**YOUR OBJECTIVE**
Within the data that follows, set down exactly the lines from the one containing "Task: Click the cart item count badge" through the one containing "Switch to Service", both ends included.

**GIVEN DATA**
◇ ◇ ◇ ◇

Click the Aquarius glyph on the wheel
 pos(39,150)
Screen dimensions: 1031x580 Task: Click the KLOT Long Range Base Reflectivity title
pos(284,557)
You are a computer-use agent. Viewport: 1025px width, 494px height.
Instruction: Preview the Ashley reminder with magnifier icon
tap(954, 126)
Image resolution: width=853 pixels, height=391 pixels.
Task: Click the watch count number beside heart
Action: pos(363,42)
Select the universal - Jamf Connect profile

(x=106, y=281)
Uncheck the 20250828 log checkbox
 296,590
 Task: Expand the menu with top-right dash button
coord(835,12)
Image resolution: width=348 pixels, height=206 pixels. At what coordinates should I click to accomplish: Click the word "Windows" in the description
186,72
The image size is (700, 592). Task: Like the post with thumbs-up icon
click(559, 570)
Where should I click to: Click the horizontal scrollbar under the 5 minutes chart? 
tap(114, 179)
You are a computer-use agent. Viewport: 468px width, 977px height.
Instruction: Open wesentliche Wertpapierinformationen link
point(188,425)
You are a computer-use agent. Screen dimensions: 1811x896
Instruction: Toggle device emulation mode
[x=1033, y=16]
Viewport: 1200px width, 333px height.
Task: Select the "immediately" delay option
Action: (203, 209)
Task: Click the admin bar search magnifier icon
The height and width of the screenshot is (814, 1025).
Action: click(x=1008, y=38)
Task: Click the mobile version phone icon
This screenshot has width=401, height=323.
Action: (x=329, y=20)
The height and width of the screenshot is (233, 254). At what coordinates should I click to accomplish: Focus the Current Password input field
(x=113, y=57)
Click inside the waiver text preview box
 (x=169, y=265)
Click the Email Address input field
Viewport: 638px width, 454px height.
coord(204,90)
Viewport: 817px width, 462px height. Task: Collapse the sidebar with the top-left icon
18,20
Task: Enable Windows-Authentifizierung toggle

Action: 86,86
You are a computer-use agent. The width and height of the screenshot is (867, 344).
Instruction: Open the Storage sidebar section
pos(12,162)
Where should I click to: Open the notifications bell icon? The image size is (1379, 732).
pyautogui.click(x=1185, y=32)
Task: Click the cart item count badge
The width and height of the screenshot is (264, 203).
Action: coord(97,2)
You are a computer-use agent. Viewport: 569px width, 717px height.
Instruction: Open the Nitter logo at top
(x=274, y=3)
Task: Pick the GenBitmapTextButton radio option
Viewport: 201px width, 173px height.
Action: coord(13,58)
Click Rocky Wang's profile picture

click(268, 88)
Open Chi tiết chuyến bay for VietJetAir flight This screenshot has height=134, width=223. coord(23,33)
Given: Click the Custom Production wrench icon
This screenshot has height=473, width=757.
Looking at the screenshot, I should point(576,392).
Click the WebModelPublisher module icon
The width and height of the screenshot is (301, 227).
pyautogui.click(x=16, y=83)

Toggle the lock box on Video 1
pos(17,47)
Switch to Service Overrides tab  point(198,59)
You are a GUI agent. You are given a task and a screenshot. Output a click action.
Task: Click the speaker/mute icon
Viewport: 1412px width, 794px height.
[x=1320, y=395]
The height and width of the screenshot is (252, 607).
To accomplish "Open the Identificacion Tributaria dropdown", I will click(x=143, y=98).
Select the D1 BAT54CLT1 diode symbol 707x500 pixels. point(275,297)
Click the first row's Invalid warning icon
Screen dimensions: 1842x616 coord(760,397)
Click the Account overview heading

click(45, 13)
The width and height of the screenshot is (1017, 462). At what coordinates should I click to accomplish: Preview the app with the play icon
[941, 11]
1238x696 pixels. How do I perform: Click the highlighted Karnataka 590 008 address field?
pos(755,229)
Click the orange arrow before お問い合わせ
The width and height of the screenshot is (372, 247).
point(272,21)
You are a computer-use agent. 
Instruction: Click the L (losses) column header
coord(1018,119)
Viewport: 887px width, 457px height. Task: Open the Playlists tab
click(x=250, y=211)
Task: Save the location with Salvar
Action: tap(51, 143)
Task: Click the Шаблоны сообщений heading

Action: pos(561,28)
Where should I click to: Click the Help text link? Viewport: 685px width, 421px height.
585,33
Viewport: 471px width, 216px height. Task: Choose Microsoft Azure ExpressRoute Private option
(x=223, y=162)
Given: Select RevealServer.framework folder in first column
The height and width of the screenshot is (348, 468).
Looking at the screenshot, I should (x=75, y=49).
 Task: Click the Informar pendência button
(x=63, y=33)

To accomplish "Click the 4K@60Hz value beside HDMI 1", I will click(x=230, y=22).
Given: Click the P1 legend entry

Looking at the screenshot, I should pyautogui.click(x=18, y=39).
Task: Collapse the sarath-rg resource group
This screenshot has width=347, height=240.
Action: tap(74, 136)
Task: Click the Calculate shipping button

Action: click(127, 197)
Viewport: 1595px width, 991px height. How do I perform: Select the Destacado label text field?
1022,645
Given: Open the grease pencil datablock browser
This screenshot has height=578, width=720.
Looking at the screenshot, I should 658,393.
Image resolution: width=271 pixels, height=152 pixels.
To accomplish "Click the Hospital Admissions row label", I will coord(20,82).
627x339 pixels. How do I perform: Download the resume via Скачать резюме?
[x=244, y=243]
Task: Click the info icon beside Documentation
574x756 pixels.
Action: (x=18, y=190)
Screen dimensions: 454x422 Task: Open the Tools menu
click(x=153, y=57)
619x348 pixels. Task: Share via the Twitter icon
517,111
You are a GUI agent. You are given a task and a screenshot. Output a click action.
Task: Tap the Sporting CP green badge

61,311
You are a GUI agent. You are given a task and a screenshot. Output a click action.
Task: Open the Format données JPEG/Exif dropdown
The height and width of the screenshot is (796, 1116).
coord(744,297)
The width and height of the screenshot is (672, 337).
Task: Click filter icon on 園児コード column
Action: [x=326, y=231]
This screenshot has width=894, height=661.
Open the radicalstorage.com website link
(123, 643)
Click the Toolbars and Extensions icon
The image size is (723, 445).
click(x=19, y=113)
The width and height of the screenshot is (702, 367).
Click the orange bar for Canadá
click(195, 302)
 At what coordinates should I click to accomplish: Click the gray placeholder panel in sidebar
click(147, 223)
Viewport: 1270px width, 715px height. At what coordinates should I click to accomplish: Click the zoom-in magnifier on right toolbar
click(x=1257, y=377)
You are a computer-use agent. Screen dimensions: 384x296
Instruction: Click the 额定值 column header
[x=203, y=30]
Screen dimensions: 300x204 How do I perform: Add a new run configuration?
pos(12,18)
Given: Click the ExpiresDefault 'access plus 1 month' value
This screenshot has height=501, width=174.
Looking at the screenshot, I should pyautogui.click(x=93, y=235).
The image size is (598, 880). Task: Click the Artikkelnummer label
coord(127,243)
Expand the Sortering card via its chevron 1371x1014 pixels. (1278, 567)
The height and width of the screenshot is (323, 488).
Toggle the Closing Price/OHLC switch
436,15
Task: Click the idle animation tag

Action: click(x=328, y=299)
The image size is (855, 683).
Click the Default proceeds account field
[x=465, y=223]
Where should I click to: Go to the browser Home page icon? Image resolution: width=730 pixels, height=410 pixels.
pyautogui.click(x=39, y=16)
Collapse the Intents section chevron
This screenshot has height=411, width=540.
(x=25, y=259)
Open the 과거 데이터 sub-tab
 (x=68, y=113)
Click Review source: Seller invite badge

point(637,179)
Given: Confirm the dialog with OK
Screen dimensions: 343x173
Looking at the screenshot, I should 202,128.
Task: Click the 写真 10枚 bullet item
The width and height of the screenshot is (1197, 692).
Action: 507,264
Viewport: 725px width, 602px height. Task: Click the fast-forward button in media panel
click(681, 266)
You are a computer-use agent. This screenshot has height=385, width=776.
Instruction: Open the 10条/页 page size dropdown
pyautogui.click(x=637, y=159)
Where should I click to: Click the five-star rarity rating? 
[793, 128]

◇ ◇ ◇ ◇

**OUTPUT BELOW**
Task: Click the cart item count badge
The width and height of the screenshot is (264, 203).
Action: coord(97,2)
You are a computer-use agent. Viewport: 569px width, 717px height.
Instruction: Open the Nitter logo at top
(x=274, y=3)
Task: Pick the GenBitmapTextButton radio option
Viewport: 201px width, 173px height.
Action: coord(13,58)
Click Rocky Wang's profile picture

click(268, 88)
Open Chi tiết chuyến bay for VietJetAir flight This screenshot has height=134, width=223. coord(23,33)
Given: Click the Custom Production wrench icon
This screenshot has height=473, width=757.
Looking at the screenshot, I should point(576,392).
Click the WebModelPublisher module icon
The width and height of the screenshot is (301, 227).
pyautogui.click(x=16, y=83)

Toggle the lock box on Video 1
pos(17,47)
Switch to Service Overrides tab  point(198,59)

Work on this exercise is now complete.